Background/Aims: Erythroderma, a severe dermatologic emergency affecting >90% body surface area with erythema and scaling, frequently complicates psoriasis through shared IL-17/TNF-α inflammatory pathways that synergize with metabolic syndrome (MetS) comorbidities, amplifying cardiovascular risk and therapeutic resistance. Thus, the aim of this study was to assess the frequency of metabolic syndrome in erythroderma patients and correlate it with disease severity among 73 patients using systemic examinations, laboratory investigations, imaging studies, and histopathological evaluation.

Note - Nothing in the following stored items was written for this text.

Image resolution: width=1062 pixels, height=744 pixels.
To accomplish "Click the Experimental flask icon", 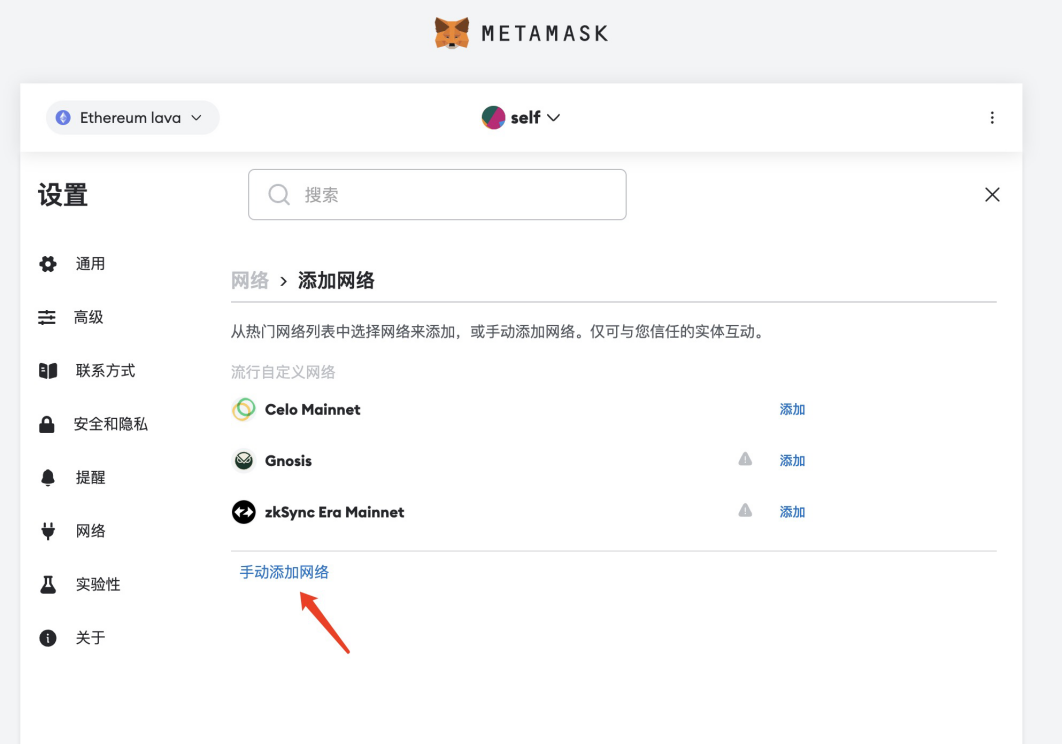I will [x=47, y=584].
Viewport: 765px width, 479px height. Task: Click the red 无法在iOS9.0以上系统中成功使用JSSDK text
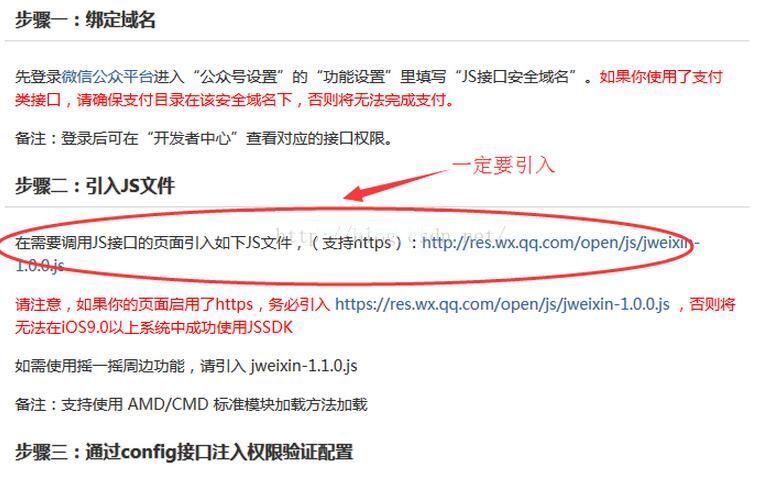pyautogui.click(x=154, y=327)
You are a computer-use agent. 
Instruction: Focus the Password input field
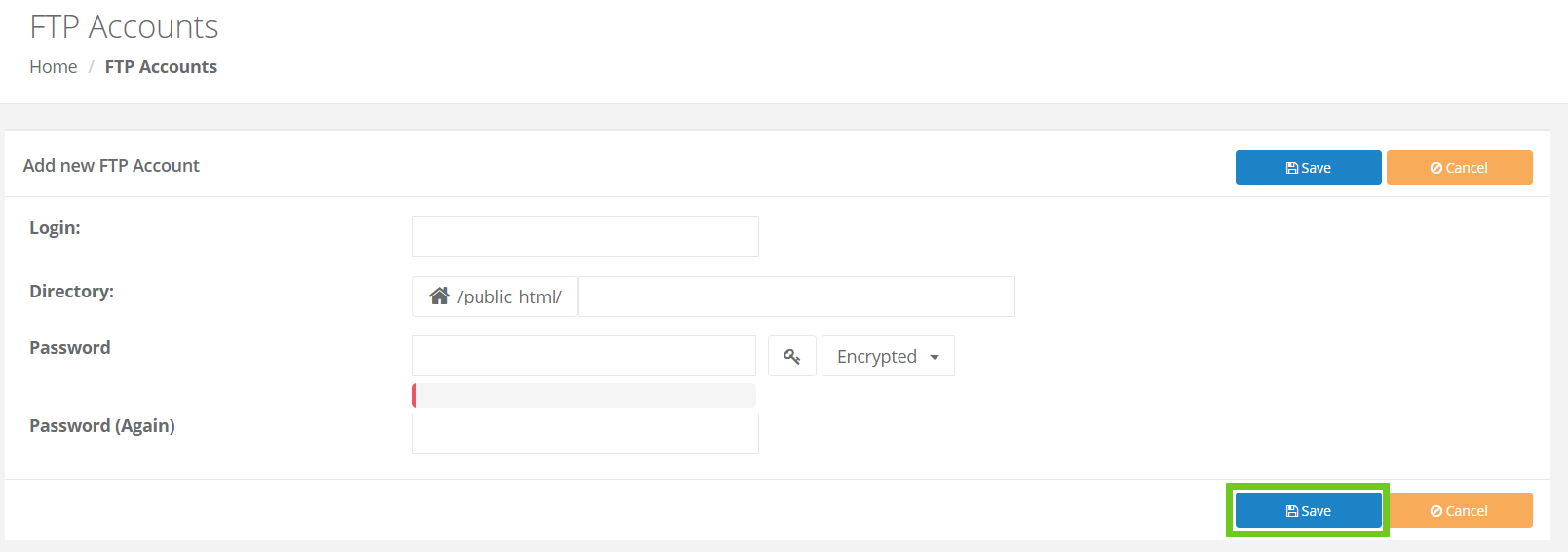pyautogui.click(x=584, y=357)
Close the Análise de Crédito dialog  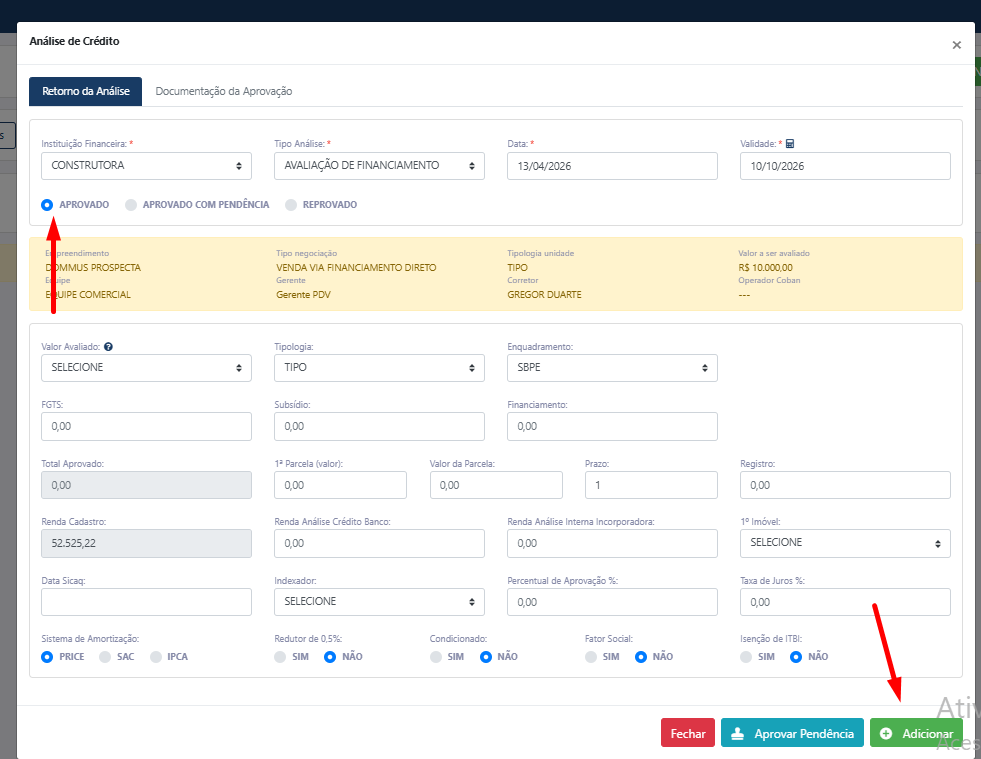pyautogui.click(x=956, y=45)
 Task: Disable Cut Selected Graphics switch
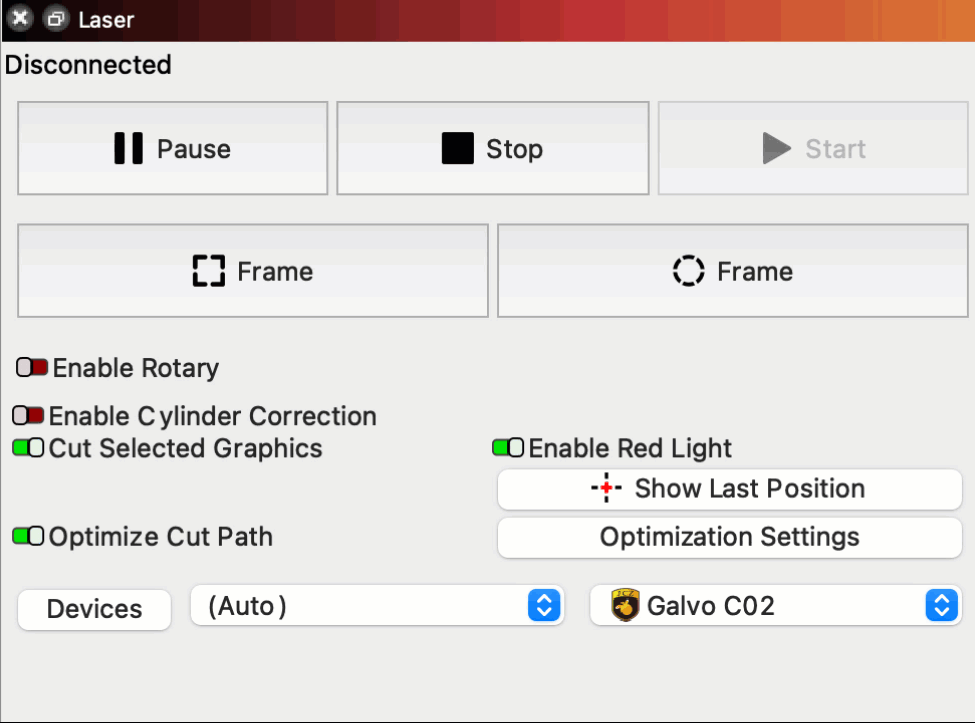(x=28, y=448)
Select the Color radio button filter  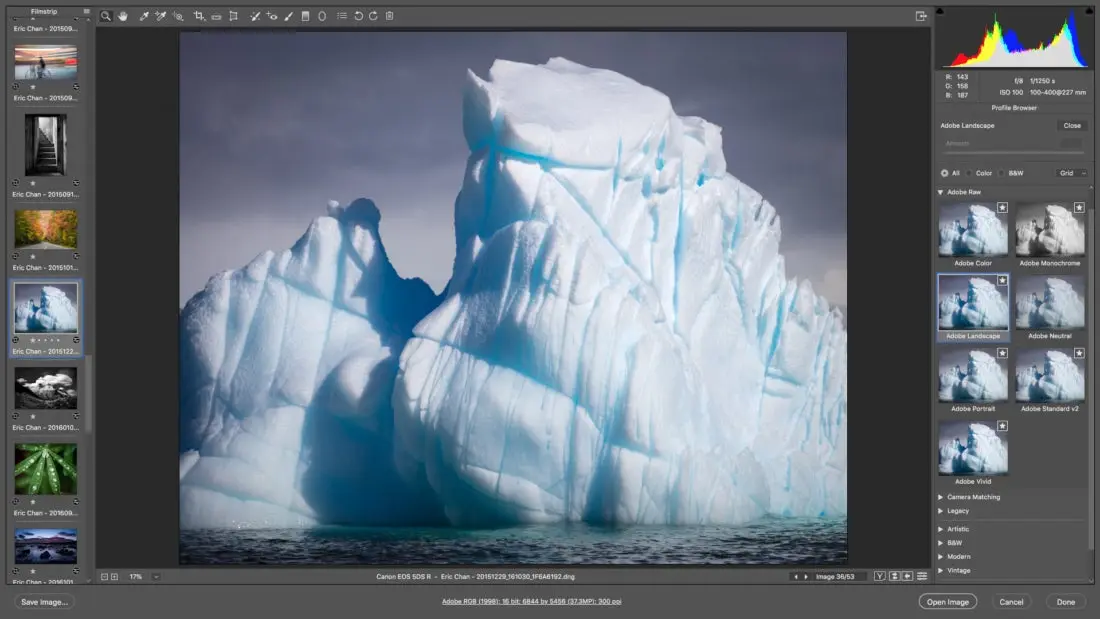click(x=968, y=173)
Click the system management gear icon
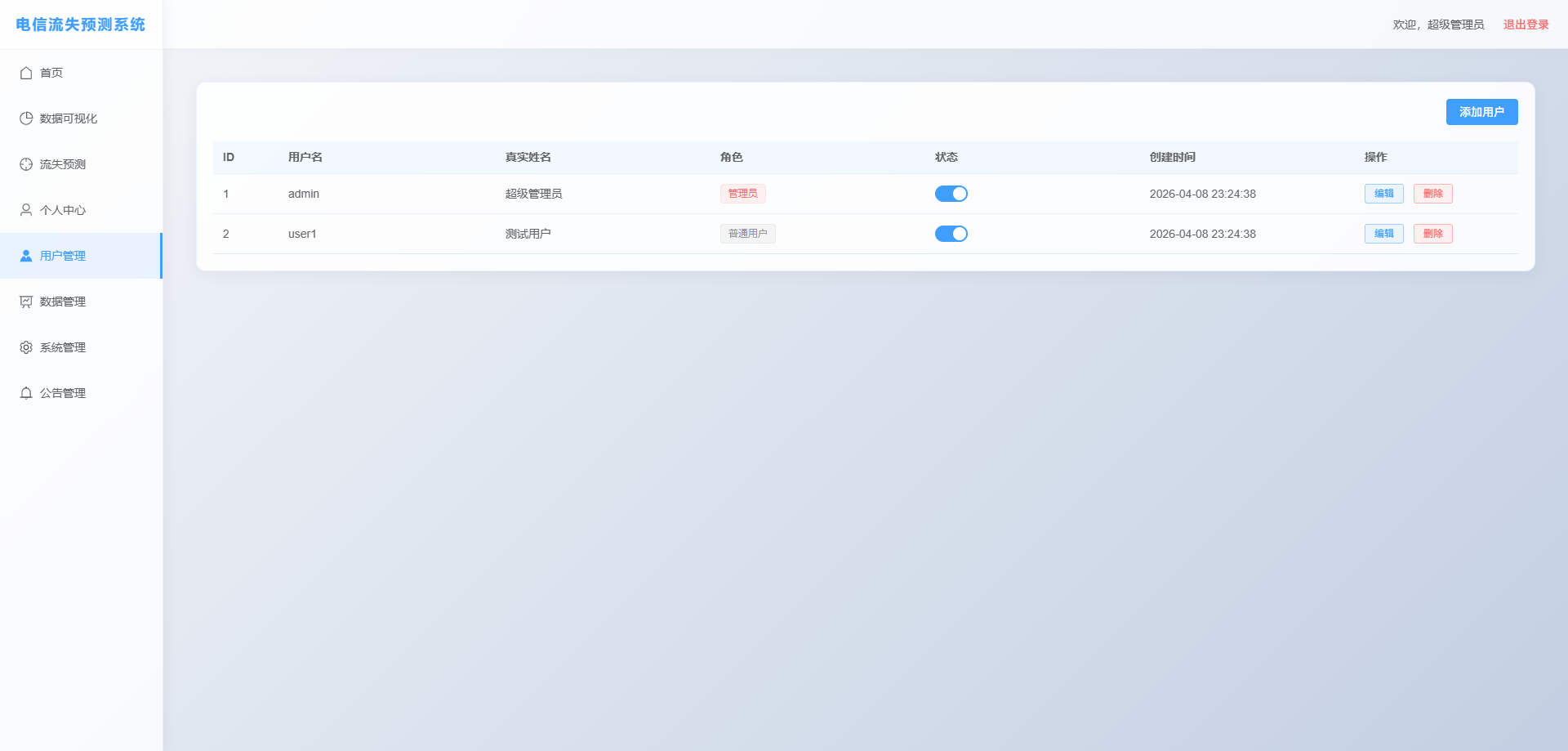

Methods & Results: We found that metabolic syndrome prevailed in 68.5% (50/73) of patients, showing a female predominance (68.50 vs. 62.5% in males), with significant correlations to psoriatic histopathology (parakeratosis 12.32%, Munro's microabscesses 5.47%), systemic complications (lymphadenopathy 27.3%, LVH/RVH 24.6%), and mucosal involvement (genital mucosa 50%). Cyclosporine (13.69%) and biologics (infliximab 12.32%) were primary therapies.
Conclusion: Integrated dermatometabolic screening combined with steroid-sparing biologics is essential for optimal severity management in MetS-complicated erythroderma.